## WHAT YOU NEED TO DO
Starting at the line that contains "This screenshot has width=786, height=796.", write out every line through the last one in the records below, word for word. Leave out any pictures.

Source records
.....
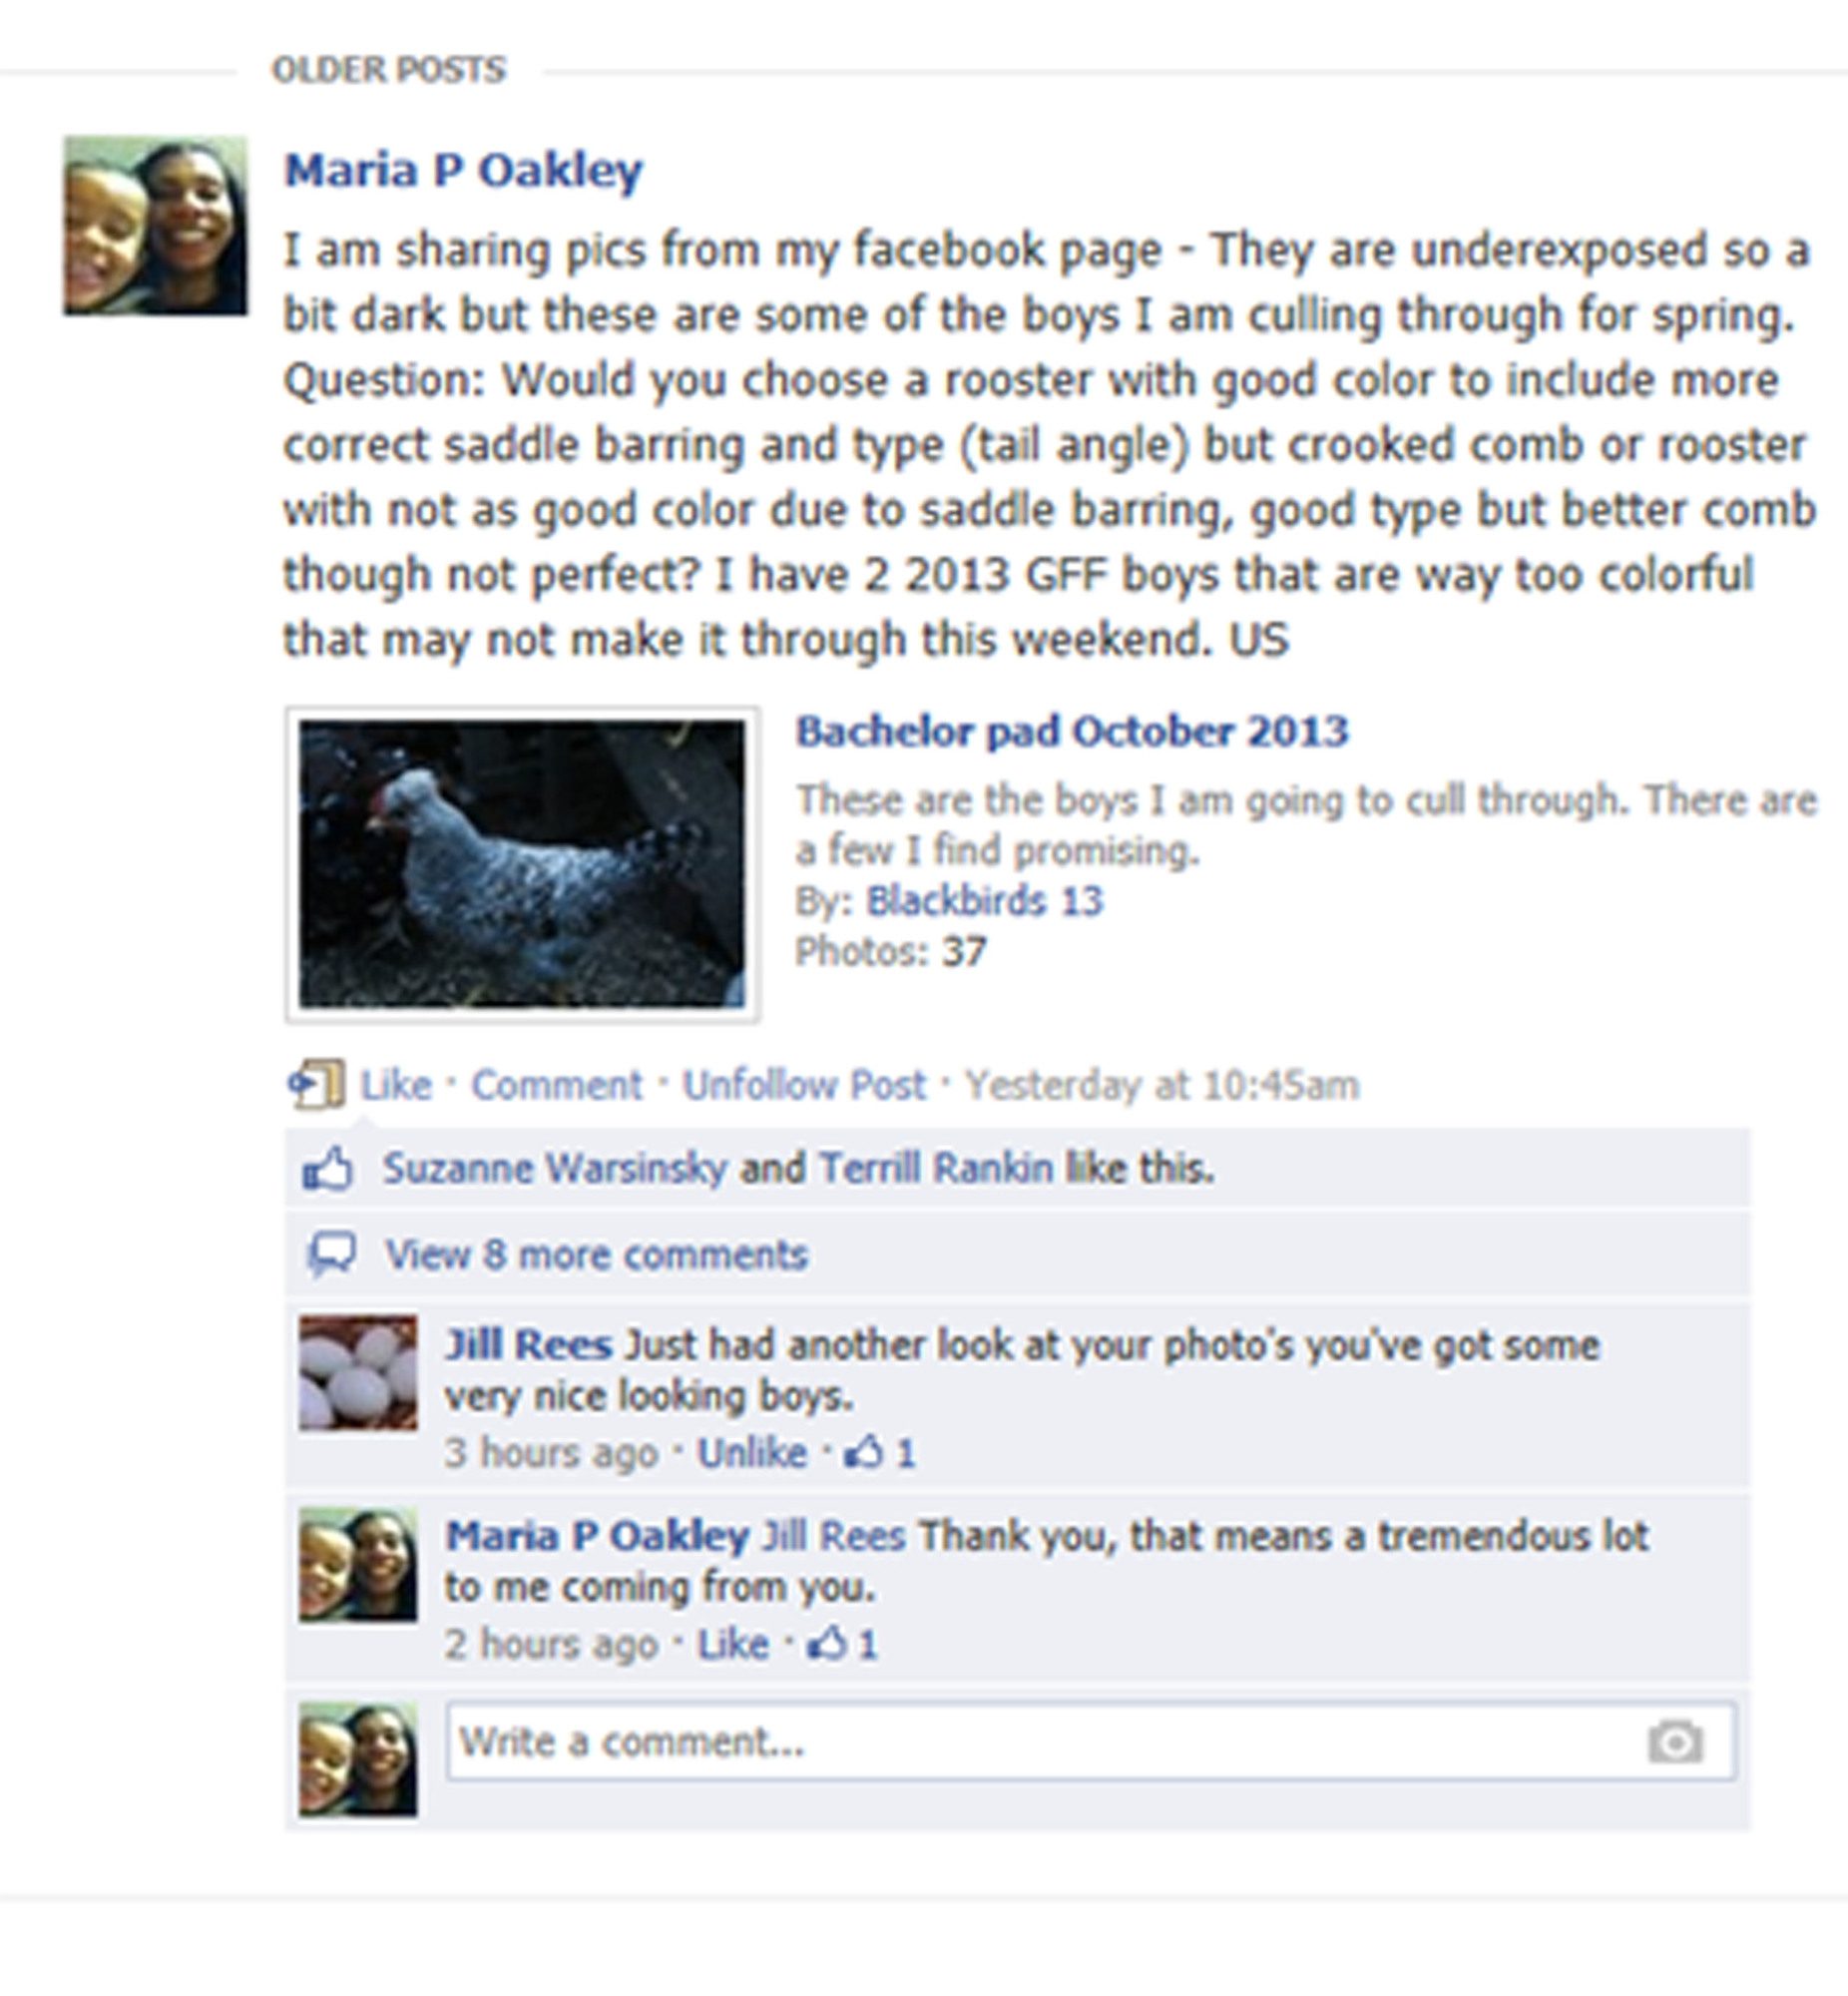This screenshot has width=1848, height=1996.
Task: Click the Comment link under the post
Action: [x=557, y=1085]
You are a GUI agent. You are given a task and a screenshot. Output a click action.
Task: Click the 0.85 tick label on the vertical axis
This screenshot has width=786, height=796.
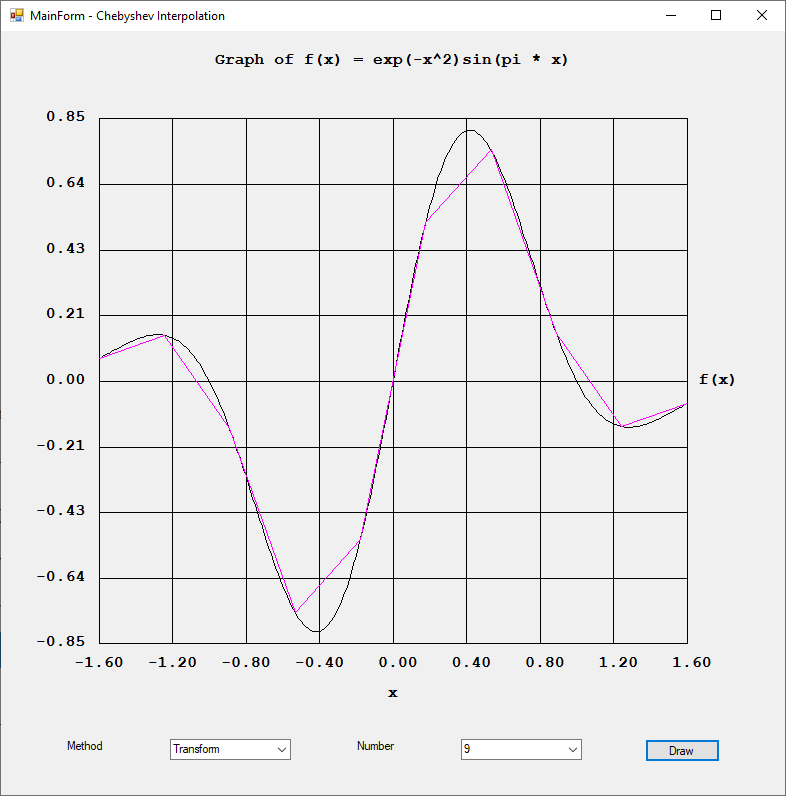click(66, 117)
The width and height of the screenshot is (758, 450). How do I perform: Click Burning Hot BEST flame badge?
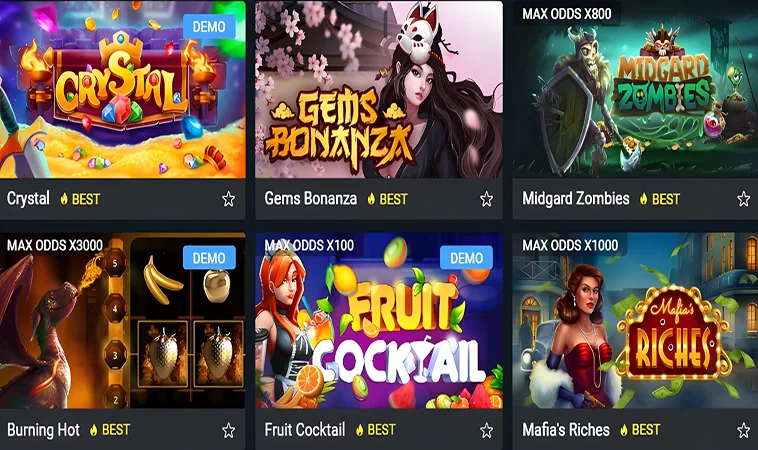(110, 430)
.....
## ANSWER AREA
This screenshot has width=786, height=796.
click(66, 117)
The width and height of the screenshot is (758, 450). How do I perform: Click Burning Hot BEST flame badge?
(110, 430)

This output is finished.